The next pivotal step in ISRO’s solar mission journey is the Trans-Lagrangean Point 1 Insertion (TL1I), which is scheduled for September 19 at around 02:00 Hrs IST. The Trans-Lagrangian 1 insertion manoeuvre, marks the initiation of its approximately 110-day trajectory to reach the L1 Lagrange point. Upon arrival, another manoeuvre will bind Aditya L1 to an orbit around L1, a gravitationally balanced point between Earth and the Sun.
From this vantage point, Aditya-L1 will spend its mission life orbiting in an irregularly shaped pattern, perpendicular to the line connecting Earth and the Sun. One of the significant advantages of a spacecraft placed in the halo orbit around L1 is its continuous view of the Sun without any occultation or eclipses. This enables real-time observation of solar activities and their impact on space weather.
The previous three earth-bound manoeuvres were successfully executed on September 3, 5, and 10, respectively. These manoeuvres are crucial in imparting the necessary velocity to the spacecraft during its 16-day journey around Earth, enabling it to reach L1.
When will the payloads come in use?
Aditya-L1 is equipped with seven scientific payloads developed by ISRO and national research laboratories, including the Indian Institute of Astrophysics (IIA) in Bengaluru and the Inter-University Centre for Astronomy and Astrophysics (IUCAA) in Pune. These payloads will study the photosphere, chromosphere, and the Sun’s outermost layers, the corona, using electromagnetic particle and magnetic field detectors.
Four of the payloads directly observe the Sun, while the remaining three perform in-situ studies of particles and fields at the Lagrange point L1, providing essential insights into solar dynamics in the interplanetary medium. The data collected by Aditya-L1’s payloads will contribute significantly to understanding coronal heating, coronal mass ejection, solar flare activities, space weather dynamics, and the propagation of particles and fields.

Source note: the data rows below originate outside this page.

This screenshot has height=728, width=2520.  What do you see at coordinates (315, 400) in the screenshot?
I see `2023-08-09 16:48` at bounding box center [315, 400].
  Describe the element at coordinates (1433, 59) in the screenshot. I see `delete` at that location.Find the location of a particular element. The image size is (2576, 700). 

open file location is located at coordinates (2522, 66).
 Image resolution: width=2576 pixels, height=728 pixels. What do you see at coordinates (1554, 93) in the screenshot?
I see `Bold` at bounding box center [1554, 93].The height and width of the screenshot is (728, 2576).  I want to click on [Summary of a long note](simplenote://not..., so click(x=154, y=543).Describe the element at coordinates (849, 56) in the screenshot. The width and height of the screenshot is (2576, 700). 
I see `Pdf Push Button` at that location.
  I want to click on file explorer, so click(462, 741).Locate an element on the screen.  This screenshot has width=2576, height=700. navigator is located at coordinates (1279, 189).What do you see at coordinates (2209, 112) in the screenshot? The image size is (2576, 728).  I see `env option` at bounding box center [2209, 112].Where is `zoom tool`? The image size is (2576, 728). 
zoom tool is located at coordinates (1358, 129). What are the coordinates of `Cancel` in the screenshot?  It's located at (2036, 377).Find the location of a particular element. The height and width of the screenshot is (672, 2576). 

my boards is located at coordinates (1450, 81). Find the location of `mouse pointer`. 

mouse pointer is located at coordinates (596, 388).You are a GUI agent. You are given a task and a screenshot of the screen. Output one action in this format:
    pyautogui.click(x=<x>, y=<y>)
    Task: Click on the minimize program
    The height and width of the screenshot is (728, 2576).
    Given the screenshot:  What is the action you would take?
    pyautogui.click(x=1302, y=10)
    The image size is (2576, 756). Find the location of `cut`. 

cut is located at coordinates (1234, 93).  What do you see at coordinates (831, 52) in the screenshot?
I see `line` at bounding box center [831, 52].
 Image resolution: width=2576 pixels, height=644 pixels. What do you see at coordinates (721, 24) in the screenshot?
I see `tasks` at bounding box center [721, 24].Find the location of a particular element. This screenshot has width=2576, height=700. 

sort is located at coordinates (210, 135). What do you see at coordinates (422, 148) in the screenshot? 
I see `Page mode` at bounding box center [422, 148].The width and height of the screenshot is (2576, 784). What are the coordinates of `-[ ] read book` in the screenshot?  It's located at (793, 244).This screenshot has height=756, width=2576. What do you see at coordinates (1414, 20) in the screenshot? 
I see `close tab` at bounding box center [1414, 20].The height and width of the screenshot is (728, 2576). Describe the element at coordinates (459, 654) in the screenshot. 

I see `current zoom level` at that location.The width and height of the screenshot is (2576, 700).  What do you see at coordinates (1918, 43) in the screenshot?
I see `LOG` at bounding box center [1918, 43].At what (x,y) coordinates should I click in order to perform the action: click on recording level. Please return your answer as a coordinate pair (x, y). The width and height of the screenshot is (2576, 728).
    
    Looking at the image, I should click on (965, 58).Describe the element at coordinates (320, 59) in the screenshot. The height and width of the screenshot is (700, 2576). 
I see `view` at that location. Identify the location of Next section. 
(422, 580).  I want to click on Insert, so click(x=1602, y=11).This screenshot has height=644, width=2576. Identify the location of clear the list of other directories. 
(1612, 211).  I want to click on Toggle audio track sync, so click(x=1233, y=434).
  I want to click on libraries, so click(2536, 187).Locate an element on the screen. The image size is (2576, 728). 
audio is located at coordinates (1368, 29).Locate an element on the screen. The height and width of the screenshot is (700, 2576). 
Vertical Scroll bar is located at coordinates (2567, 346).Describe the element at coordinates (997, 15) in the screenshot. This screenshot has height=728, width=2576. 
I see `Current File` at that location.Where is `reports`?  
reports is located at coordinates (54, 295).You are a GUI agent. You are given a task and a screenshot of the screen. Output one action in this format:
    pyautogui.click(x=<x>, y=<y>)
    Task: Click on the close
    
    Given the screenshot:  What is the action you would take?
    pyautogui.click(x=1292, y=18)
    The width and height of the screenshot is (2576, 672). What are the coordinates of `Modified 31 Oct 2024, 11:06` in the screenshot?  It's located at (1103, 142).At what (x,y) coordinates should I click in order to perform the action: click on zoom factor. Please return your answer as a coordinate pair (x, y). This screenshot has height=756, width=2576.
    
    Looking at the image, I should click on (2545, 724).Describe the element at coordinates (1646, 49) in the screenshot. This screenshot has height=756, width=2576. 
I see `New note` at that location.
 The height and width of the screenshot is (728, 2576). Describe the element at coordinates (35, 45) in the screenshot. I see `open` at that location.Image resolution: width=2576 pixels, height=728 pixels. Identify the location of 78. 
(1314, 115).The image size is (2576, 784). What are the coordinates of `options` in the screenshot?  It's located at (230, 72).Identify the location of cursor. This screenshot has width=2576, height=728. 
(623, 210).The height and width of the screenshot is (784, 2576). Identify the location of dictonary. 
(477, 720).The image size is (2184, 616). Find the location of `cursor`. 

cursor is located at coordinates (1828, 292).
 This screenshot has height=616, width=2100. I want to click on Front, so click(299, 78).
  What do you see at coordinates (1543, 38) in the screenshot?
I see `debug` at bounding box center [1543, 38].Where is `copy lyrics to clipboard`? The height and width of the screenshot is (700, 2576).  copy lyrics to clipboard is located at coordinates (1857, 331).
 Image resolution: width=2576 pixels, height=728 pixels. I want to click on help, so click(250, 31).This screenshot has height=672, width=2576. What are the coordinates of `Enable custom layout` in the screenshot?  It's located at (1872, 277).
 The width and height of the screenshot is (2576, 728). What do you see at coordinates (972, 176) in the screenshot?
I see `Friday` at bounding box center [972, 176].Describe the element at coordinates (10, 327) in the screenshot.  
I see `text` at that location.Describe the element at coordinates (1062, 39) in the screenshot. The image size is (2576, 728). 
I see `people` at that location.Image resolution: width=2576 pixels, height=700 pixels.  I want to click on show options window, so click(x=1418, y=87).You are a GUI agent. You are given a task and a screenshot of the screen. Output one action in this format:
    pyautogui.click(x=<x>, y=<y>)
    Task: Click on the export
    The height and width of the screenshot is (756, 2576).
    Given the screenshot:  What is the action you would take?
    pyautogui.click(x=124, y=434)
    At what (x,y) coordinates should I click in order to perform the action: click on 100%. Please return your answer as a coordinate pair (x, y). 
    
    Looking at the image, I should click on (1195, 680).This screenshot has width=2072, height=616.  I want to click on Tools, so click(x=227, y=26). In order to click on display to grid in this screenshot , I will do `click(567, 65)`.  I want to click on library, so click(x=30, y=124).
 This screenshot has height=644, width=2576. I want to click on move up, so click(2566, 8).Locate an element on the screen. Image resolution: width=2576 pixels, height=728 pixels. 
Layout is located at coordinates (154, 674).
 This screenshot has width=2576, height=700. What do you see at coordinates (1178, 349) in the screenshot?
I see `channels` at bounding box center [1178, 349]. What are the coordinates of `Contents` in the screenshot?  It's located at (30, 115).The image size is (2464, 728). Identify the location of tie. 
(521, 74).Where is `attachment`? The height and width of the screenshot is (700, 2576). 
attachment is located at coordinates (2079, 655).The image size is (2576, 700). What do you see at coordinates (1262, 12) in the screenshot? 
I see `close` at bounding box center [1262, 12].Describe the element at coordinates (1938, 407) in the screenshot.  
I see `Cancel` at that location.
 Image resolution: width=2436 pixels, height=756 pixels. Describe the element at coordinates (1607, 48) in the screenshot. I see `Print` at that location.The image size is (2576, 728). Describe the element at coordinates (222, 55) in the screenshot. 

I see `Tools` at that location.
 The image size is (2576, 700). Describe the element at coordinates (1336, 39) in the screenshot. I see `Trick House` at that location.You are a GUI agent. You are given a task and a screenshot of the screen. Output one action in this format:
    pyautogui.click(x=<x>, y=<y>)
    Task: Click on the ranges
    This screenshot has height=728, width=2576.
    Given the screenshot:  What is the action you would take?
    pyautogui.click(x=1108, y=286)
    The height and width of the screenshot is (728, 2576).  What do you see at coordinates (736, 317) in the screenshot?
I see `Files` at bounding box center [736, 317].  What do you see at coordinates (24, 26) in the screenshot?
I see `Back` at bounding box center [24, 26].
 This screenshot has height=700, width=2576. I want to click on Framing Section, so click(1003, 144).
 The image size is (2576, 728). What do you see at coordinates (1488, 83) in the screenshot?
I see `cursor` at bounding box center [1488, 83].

In scientific terms, Lagrange points are specific positions in space, named after Italian-French mathematician Joseph-Louis Lagrange, where a small object can remain with minimal fuel consumption due to the gravitational equilibrium between two large bodies, in this case, the Sun and Earth. Aditya L1’s mission at L1 holds the potential for groundbreaking solar research and a deeper understanding of our Sun’s behavior.